There is a second type of institutions to which our author refers. They are “entities that flourish motivated by an ideal: those that are born from the beginning as organizations and those that become organizations after having been born as a movement. In the first, which we have called organizations motivated by an ideal (OMI), their flourishing and duration clearly depends on the capacity to create good structures, works and solid, light and efficient organizations. In these, if the founders’ project does not become a work, everything ends with the generation of the promoters. However, in the entities that are born as a movement and charisma, exactly the opposite occurs: the charismatic movement declines if, once converted into an organization, it is not capable of continually being reborn as a movement, bravely renewing and dismantling the organizational forms it has generated and setting out again for new lands. Creative destruction” (pp. 92-93).
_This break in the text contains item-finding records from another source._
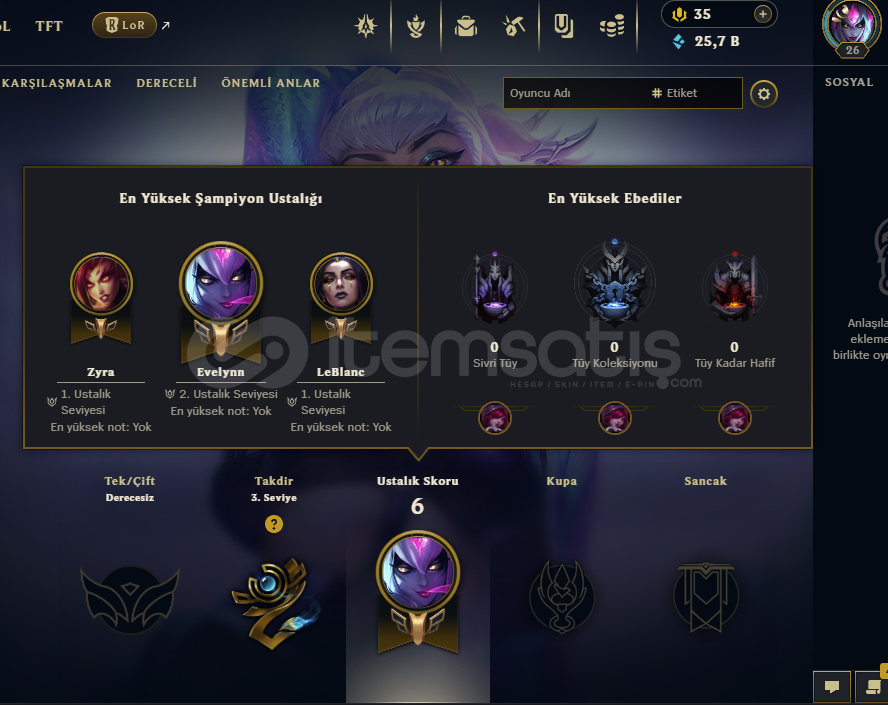
Task: Open the Loot backpack icon
Action: 466,26
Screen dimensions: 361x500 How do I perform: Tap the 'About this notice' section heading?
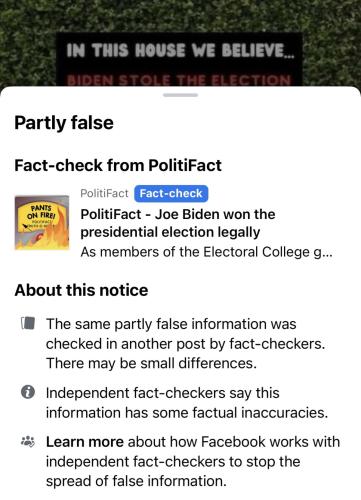tap(81, 290)
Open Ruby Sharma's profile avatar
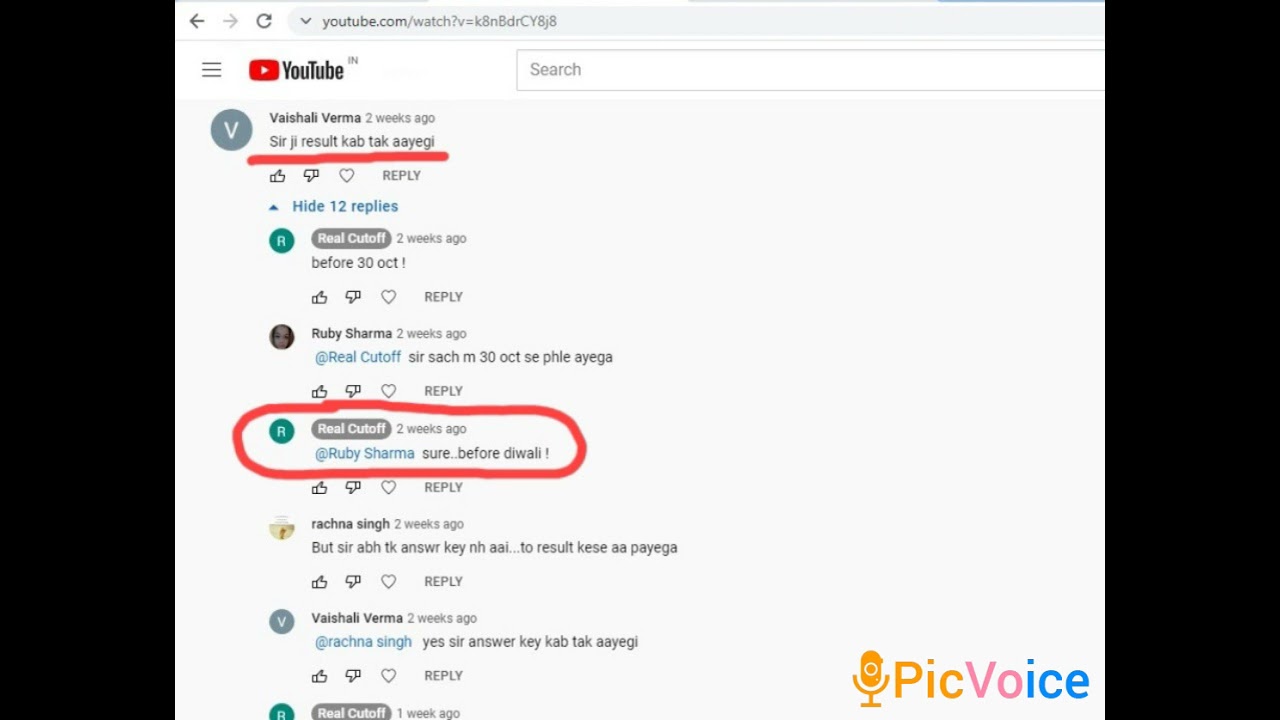Screen dimensions: 1280x720 click(282, 336)
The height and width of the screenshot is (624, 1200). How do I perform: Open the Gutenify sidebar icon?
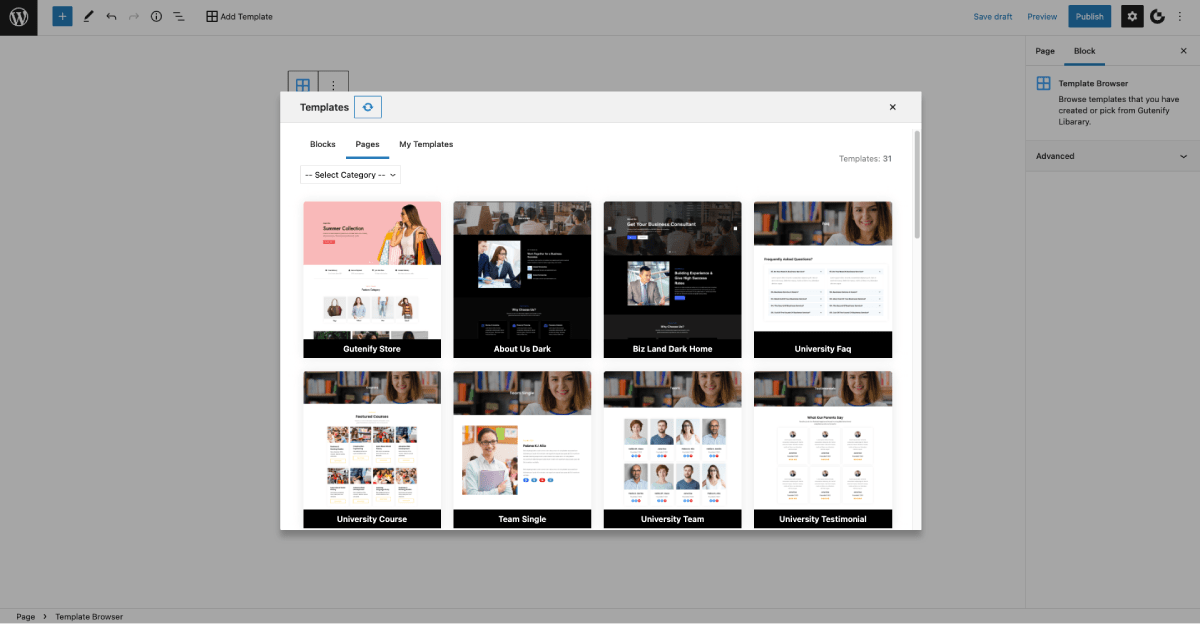pos(1158,17)
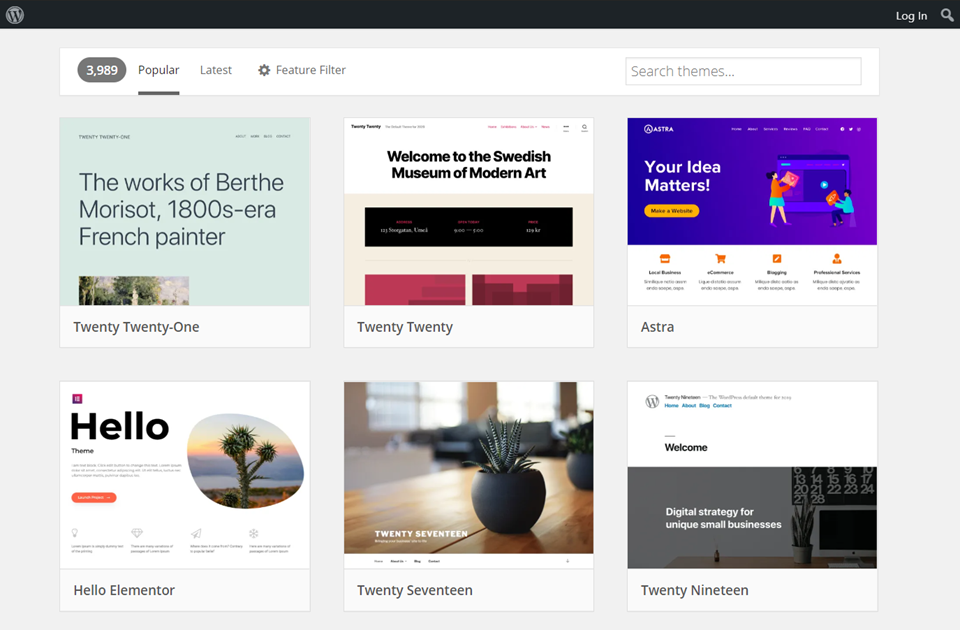Click the Twenty Twenty theme title
The height and width of the screenshot is (630, 960).
pyautogui.click(x=404, y=327)
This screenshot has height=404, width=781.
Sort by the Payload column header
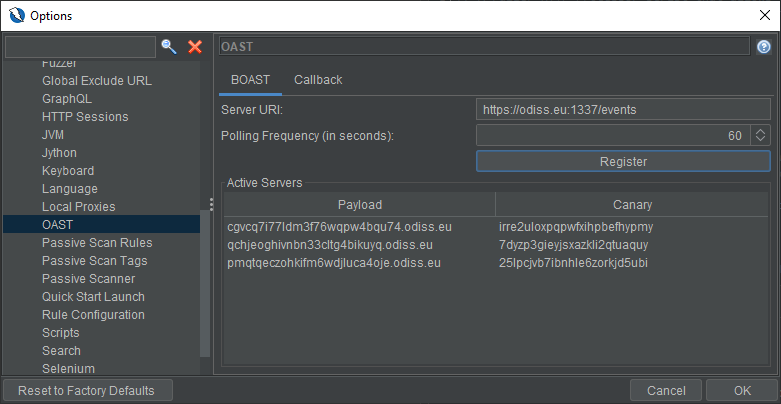click(359, 204)
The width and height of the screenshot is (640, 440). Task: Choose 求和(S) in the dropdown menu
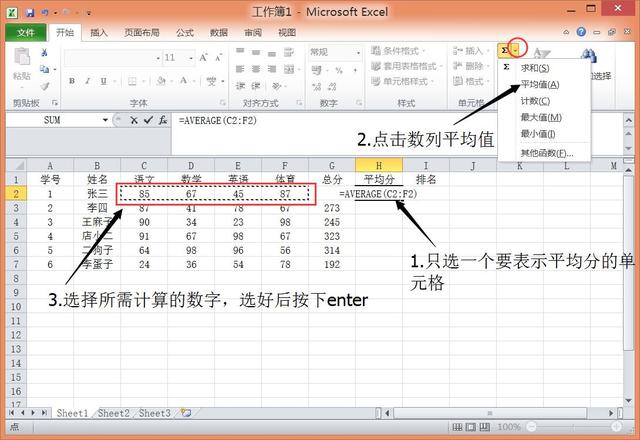535,67
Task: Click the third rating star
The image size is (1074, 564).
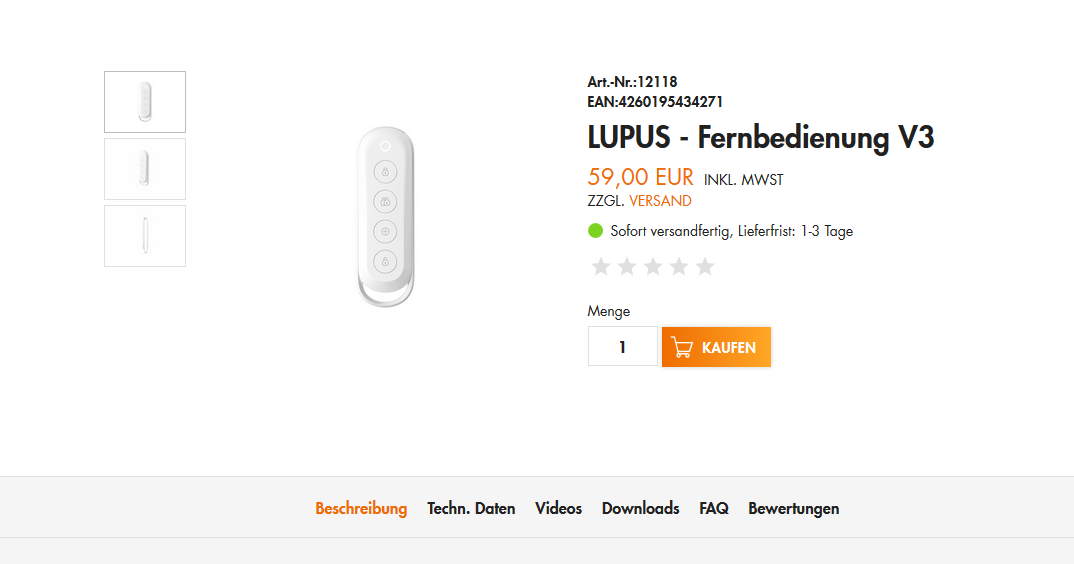Action: [x=653, y=266]
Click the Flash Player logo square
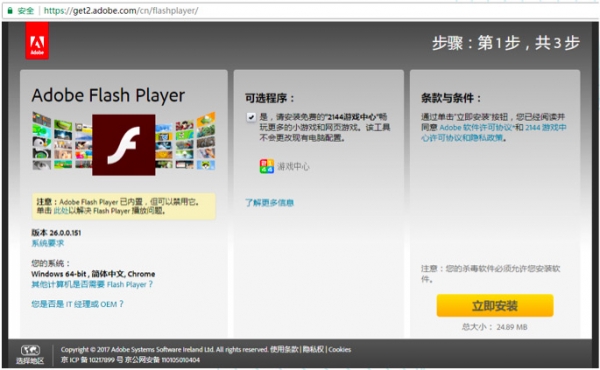 click(x=124, y=145)
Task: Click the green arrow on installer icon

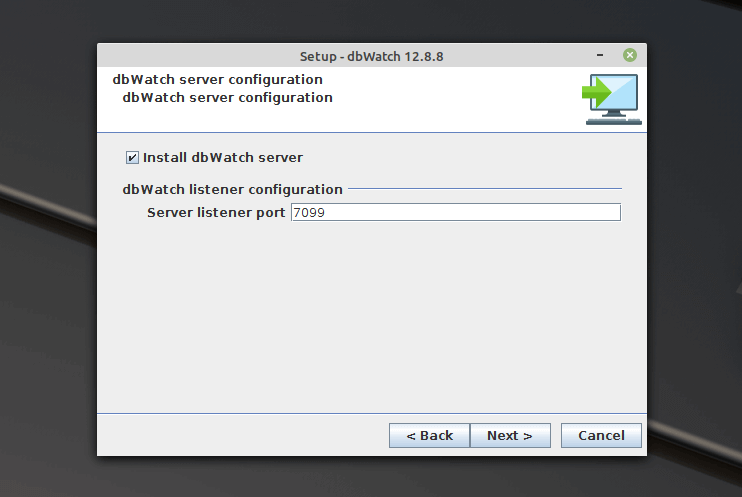Action: [596, 94]
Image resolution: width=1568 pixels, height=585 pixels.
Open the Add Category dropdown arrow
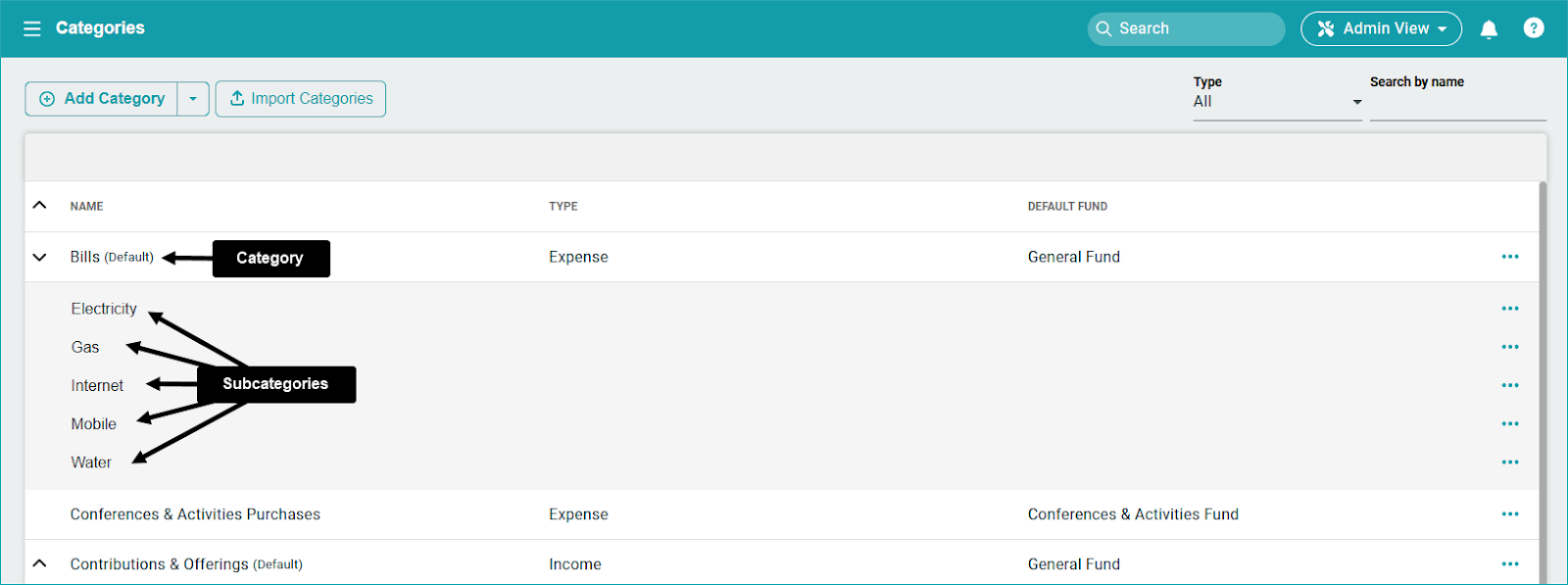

The author knows these types of institutions from within and moves like a fish in water in them. He is concerned that they become reified and end up blinding the sources of their own charisma, due to excess bureaucracy, fear of change or because they have become out of step with the vital rhythm of society. The way out of stagnation is reform: let young and prophetic blood take on the renewal. Let the yeast-like people rejuvenate the institution.

Bruni is, without a doubt, suggestive and proactive. I thank him for the dialogue he has led me to clarify my way of thinking about the company, with the coincidences and friendly disagreements exposed.